Saturday, July 21, 2012

Journal of a Soul 9 - The Dark (K)night of the Soul

The journey of the Self to Self-knowledge is a long and arduous one as any pilgrim will tell you.  To put this in a spiritual (or "religious" in the best sense of that word) way is to say that the journey of the Soul to God is indeed a difficult one.  As an agnostic Buddhist I see this second sentence in a metaphorical way - another way of expressing our journey to authenticity, self-knowledge or greater self-awareness.  I am happy with all expressions of this journey which is very important to the life of every individual no matter what his or her spiritual allegiance from theistic to atheistic and all the shades in-between the two polarities. 

In my life I have read as much spiritual literature as well as general literature as a way of making sense of the life I am confronted with (as Heidegger puts it, I did not ask to be born - I was thrown out there into existence - dasein which literally means being-there) or indeed gifted with (many philosophers, outside Christian believers have used the idea of life's giftedness quality, e.g., Michael J. Sandel (b. 1953), professor of political philosophy at Harvard.  Here's what my own favourite male actor says: “I figure life's a gift and I don't intend on wasting it.
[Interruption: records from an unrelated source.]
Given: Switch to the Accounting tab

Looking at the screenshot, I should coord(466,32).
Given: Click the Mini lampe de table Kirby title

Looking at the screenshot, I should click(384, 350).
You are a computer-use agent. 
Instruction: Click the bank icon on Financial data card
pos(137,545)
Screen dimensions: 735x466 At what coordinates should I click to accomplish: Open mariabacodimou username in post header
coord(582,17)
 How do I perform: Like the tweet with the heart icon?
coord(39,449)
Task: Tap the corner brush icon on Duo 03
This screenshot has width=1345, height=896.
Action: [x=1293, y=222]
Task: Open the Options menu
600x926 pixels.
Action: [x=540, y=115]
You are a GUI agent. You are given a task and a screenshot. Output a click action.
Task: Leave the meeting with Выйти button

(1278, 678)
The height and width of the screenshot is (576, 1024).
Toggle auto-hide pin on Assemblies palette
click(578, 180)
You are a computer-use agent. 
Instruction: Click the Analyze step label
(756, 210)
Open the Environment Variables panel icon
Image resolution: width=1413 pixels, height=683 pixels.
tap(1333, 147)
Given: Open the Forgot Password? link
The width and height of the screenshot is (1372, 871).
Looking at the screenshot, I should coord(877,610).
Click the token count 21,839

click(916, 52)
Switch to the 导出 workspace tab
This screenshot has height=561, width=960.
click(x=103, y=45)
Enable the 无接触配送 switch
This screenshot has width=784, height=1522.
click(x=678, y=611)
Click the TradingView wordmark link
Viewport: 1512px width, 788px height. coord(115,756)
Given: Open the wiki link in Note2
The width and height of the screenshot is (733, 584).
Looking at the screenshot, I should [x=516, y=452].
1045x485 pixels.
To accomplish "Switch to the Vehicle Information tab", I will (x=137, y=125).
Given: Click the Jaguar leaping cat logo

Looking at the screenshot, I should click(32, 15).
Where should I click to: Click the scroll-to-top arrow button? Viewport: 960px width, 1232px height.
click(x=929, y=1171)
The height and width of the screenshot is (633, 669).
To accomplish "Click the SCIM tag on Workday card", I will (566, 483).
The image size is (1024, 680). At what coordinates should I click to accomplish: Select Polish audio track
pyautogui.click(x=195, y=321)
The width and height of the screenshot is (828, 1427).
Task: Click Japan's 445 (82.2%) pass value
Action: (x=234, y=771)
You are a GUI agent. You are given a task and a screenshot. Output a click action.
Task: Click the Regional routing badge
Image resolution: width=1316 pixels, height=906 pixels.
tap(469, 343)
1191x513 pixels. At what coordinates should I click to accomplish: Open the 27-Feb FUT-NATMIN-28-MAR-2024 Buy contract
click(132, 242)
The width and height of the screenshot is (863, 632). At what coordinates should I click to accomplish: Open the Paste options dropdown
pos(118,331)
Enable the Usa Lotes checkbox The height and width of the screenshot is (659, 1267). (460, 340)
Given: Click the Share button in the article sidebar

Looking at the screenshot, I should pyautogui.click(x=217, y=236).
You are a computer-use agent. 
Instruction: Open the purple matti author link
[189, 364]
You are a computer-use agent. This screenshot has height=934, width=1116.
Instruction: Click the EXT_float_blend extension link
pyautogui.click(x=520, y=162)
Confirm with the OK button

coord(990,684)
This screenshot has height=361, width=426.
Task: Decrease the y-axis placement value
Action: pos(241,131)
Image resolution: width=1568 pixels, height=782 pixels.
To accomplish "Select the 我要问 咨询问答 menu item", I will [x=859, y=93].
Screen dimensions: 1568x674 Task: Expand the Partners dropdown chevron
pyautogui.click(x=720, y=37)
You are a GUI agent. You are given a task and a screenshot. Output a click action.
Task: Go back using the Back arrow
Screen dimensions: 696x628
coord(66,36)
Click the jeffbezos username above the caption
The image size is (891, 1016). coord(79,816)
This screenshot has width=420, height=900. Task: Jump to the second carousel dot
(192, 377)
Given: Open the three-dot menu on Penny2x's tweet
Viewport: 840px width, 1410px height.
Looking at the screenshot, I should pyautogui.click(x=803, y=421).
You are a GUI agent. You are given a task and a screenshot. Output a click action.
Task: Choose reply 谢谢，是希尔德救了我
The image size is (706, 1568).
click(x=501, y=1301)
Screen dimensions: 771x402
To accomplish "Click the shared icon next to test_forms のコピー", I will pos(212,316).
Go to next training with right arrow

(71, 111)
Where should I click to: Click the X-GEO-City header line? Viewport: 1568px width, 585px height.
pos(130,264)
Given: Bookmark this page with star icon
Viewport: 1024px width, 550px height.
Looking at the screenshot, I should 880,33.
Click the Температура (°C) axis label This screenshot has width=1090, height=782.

You don't know what hand you're gonna get dealt next. You learn to take life as it comes at you... to make each day count.” ― Leonardo Di Caprio).  I tend to look on life in this second sense.  The former is an existential way of looking at life while the latter is a spiritual one.  Needless to say, these two are "twins" as it were, and need not necessarily be mutually exclusive.

I spent some three years in my mid-twenties, from 25-28, in religious life in the Order of St Augustine (OSA).  While there I was introduced to all the major classics of Christian theology and spirituality over the years, e.g., the mysticism of St John of the Cross as well as that of St Augustine of course.  But it is that of the former with which I am interested here.  John of the Cross (San Juan de la Cruz) (1542 – 1591), born Juan de Yepes Álvarez, was a major figure of the Counter-Reformation, a Spanish mystic, Catholic saint, Carmelite friar and priest, born at Fontiveros, Old Castile.

Anyway, this Saint John of the Cross wrote a great and famous  poem called Dark Night of the Soul. This poem narrates the journey of the soul from its bodily home in this human body to its union with God. This journey is called "The Dark Night", because darkness represents the hardships and difficulties the soul meets as it attempts to detach itself from all the worldly concerns and materials.  At the end of the journey, hopefully, the soul will reach the light and live in union with the Creator.  The main idea of the poem can be seen as the painful experience that people endure as they seek to grow in spiritual maturity and union with God.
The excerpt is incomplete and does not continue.